Exclude hosts from using the proxy


  • Hello all --- is there any way to exclude hosts from using the HTTP\SSL proxies?

    Preempting responses that will say how pointless this might be, let me state that there is a definite use case for such a setting --- basically devices like Apple TVs, Amazon Echos, etc.

    One way I have seen this implemented was to have enabling\disabling of using the proxy to be done in the FW rule. Using that method, if there was a set of devices that needed to just bypass the proxy, then it was disabled in the relevant FW rule for the device(s) in question.

    I haven't seen that same cfg. option in Squid + pfSense but is there any way to achieve the same end result?


  • Transparent or non-transparent proxy?

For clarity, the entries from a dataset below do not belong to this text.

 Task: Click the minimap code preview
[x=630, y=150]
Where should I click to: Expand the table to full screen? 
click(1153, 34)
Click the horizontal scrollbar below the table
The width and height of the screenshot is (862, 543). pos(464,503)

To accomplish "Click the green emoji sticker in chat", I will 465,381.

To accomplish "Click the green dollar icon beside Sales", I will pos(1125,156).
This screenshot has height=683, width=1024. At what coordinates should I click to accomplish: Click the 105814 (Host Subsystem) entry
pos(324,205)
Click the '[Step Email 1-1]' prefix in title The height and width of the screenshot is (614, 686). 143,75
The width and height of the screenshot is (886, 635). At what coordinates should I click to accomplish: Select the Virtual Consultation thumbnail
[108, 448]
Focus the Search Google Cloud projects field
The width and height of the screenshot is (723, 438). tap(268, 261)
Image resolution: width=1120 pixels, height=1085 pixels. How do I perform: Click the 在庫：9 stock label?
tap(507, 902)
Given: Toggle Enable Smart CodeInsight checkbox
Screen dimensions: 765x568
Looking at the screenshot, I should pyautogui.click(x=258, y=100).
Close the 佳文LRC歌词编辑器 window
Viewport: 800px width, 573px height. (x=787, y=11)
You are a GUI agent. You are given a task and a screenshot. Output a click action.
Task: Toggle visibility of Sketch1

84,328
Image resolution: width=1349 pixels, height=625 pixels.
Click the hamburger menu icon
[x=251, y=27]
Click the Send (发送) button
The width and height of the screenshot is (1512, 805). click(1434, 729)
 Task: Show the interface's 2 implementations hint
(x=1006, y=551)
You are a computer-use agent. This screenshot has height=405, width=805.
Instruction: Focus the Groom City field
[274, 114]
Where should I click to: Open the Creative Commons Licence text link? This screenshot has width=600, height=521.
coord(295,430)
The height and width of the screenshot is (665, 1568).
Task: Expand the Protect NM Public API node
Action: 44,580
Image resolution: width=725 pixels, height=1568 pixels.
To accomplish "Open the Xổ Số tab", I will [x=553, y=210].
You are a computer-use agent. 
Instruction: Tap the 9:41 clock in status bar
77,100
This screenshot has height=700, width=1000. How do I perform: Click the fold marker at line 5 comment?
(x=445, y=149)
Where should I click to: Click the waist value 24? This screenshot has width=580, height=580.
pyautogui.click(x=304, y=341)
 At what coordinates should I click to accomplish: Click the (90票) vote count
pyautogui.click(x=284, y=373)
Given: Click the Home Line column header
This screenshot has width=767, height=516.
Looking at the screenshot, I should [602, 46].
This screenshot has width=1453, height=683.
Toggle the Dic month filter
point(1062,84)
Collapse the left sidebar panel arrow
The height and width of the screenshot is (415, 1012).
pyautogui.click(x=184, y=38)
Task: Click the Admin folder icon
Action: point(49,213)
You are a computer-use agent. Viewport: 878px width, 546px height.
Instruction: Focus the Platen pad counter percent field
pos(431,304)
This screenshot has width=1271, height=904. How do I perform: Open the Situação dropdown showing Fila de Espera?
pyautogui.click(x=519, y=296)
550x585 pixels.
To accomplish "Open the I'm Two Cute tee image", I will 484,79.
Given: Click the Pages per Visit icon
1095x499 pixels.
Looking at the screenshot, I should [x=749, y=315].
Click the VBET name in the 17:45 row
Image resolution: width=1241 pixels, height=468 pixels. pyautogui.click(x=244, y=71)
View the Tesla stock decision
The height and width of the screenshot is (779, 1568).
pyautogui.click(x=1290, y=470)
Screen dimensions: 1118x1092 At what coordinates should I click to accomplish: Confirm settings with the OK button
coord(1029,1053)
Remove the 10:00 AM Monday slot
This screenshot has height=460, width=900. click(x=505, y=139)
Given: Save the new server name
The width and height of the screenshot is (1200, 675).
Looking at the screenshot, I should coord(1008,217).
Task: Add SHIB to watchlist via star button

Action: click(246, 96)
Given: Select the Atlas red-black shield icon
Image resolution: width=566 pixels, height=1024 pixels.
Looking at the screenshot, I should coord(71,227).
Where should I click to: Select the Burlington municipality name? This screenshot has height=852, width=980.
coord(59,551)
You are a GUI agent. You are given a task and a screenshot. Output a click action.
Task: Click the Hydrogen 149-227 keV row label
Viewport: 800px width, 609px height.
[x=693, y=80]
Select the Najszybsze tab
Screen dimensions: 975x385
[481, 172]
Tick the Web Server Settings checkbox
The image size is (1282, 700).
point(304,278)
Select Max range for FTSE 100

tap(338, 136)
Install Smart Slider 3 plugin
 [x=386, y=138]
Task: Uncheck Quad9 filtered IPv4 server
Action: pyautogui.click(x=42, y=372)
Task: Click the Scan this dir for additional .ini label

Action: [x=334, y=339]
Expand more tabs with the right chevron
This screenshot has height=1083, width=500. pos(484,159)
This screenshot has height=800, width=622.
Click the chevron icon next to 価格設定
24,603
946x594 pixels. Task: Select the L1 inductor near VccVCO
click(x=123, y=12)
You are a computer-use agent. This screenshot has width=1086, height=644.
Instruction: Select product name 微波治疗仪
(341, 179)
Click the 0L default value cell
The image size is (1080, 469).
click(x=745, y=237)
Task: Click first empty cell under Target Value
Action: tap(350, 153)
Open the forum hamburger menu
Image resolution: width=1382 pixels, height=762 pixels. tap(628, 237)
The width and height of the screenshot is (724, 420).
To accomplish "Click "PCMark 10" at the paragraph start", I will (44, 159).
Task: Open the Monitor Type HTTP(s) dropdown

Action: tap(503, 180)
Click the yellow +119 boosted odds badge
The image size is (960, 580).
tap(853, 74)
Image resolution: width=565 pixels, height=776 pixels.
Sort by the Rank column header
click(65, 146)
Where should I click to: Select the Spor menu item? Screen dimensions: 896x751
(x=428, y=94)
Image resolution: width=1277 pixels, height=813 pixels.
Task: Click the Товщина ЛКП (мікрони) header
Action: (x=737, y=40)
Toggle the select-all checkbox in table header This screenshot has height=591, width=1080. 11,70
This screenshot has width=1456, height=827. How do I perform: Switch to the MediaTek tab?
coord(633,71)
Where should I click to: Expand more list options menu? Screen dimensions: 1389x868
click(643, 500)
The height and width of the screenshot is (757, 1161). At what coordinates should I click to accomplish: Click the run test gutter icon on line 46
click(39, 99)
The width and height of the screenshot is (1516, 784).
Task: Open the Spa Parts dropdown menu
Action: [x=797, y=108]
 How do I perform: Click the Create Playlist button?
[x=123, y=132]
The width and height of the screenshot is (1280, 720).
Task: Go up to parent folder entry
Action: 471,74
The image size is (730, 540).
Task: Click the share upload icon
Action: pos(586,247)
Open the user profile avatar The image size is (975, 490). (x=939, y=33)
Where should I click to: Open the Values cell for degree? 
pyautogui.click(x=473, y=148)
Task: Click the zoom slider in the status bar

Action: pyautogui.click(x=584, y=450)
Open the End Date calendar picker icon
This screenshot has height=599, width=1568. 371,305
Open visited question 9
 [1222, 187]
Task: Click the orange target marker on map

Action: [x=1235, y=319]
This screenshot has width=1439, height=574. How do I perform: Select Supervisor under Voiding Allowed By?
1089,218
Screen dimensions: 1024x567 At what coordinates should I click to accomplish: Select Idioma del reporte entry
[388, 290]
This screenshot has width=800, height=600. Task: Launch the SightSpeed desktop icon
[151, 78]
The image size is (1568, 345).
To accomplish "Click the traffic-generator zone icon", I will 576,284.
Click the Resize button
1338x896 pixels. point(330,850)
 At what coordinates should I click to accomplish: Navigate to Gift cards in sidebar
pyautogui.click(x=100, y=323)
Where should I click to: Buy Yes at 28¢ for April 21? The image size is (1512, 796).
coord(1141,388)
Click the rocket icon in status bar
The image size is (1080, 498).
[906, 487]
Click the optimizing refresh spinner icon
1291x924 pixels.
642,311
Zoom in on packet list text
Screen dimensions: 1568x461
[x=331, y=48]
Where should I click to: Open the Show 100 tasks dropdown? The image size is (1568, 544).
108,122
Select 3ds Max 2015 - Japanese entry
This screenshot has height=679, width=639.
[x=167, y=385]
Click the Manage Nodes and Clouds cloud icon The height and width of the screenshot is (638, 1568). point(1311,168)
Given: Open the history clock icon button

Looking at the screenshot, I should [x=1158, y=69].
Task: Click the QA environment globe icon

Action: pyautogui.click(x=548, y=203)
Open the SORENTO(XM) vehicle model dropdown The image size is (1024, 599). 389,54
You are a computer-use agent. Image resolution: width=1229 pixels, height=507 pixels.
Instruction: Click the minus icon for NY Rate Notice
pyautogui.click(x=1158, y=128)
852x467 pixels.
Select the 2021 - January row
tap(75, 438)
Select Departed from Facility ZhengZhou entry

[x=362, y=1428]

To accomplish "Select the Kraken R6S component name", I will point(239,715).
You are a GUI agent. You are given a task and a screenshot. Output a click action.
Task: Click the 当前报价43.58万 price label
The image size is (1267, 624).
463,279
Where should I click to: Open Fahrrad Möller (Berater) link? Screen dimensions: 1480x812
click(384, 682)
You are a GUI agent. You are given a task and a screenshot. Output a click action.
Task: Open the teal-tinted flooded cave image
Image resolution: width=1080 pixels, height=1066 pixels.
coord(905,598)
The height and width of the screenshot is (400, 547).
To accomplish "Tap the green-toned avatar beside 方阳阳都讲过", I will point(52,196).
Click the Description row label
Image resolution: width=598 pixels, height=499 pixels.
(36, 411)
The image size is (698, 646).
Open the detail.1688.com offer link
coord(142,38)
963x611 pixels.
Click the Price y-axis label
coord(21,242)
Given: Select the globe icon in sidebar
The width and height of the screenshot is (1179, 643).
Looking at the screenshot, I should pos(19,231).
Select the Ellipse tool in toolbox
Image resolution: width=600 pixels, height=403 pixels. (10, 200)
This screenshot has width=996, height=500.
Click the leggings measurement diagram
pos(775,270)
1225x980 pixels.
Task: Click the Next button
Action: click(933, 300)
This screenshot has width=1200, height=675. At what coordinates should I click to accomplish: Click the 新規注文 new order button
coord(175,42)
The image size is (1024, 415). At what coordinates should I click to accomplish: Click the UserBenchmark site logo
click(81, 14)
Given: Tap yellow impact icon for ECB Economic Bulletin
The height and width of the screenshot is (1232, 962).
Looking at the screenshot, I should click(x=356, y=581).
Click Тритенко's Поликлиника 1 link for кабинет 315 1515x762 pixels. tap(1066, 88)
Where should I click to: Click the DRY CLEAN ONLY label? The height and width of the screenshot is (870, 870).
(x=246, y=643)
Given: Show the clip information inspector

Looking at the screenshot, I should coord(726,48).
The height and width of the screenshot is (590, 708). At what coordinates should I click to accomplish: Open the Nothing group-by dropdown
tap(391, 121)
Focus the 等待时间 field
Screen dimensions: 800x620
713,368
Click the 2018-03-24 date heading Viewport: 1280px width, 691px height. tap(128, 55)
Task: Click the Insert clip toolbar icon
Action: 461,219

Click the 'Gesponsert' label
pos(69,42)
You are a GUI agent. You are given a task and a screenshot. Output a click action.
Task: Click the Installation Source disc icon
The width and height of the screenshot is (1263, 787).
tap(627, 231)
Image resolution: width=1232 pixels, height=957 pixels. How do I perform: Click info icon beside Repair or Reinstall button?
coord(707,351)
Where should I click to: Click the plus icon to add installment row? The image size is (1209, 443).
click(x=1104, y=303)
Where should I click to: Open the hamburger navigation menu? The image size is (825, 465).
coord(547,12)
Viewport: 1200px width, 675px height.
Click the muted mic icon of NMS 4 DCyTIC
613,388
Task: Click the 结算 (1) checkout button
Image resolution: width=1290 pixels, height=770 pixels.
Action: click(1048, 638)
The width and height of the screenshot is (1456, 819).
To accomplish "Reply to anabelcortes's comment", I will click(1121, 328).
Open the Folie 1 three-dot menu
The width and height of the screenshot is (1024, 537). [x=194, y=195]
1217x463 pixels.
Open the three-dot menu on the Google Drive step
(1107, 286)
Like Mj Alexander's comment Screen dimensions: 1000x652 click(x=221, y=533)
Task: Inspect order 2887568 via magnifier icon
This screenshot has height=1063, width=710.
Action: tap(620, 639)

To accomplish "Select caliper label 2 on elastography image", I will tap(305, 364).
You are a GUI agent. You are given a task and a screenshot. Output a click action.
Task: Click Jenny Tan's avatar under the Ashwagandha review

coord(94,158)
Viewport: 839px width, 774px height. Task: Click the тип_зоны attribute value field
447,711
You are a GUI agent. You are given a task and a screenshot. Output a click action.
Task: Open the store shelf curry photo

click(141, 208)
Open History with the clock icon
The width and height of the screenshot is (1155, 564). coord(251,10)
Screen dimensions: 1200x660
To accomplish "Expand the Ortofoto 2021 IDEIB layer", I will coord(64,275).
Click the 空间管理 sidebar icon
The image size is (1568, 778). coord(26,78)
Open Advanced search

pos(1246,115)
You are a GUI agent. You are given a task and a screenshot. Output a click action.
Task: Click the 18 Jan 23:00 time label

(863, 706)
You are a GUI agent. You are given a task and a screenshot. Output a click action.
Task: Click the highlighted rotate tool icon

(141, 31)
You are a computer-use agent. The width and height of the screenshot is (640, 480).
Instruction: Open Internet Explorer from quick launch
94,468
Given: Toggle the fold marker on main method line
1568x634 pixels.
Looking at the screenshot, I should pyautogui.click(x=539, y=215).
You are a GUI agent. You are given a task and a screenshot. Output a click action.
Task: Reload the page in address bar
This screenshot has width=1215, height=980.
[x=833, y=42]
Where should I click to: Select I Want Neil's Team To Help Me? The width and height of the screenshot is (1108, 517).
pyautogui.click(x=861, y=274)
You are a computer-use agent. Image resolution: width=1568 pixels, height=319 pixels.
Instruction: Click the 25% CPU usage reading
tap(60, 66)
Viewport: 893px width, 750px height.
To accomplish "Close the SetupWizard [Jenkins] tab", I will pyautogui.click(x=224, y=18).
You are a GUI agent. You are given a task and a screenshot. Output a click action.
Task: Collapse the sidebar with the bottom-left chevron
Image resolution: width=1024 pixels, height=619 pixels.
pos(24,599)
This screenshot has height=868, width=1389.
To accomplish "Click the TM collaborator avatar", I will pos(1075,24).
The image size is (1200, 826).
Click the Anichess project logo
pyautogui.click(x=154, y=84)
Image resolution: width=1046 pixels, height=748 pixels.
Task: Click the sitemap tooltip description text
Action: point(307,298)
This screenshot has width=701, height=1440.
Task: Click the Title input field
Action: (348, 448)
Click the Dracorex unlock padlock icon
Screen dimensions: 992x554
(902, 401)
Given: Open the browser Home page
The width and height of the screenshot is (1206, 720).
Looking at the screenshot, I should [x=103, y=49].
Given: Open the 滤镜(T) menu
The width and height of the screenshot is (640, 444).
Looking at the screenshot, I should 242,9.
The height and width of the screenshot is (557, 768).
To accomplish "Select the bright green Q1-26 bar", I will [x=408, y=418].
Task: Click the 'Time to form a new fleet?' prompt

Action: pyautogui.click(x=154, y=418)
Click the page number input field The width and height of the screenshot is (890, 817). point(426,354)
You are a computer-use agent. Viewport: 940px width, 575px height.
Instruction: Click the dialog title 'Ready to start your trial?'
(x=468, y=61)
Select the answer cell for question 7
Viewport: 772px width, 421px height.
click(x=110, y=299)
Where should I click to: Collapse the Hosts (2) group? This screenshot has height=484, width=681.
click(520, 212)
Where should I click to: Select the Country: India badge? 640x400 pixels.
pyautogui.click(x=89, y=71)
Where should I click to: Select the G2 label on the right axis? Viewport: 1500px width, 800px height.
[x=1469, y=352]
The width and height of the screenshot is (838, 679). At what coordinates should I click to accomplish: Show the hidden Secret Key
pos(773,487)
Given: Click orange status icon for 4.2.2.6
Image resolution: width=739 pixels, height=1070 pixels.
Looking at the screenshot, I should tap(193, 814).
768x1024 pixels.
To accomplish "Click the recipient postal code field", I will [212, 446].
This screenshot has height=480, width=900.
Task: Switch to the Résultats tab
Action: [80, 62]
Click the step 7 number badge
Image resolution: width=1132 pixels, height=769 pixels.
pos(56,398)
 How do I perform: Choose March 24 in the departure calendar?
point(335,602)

    The first one has that option built in the GUI.
    The 2nd one is more easy because if the device don't about the proxy u manage the allow/block with fw rules.


  • Hi periko,

    Definitely transparent. The question I ask actually only applies to a transparent proxy because when using a non-transparent setup, the client machine talks to the proxy rather than the outside world.

    I do not see the config option you mention so please let me know where you are thinking.

    Thanks again for your response...


  • Squid --> General Settings-->Transparent Proxy Settings->Bypass Proxy for These Source IPs

    Is this what u need?


  • Hi periko: Looks like it - totally misread that line item - many thanks...


  • I would like to know how to do this for Split Bump default config.

    I have a WiFi VLAN which all connections on the interface use the proxy, however,
    my work laptop uses the PulseVPN client.

    Even though i have the destination host in the bypass list, the pulse client which connects over 443,
    picks up my ca certificate and can't make a connection to the vpn host.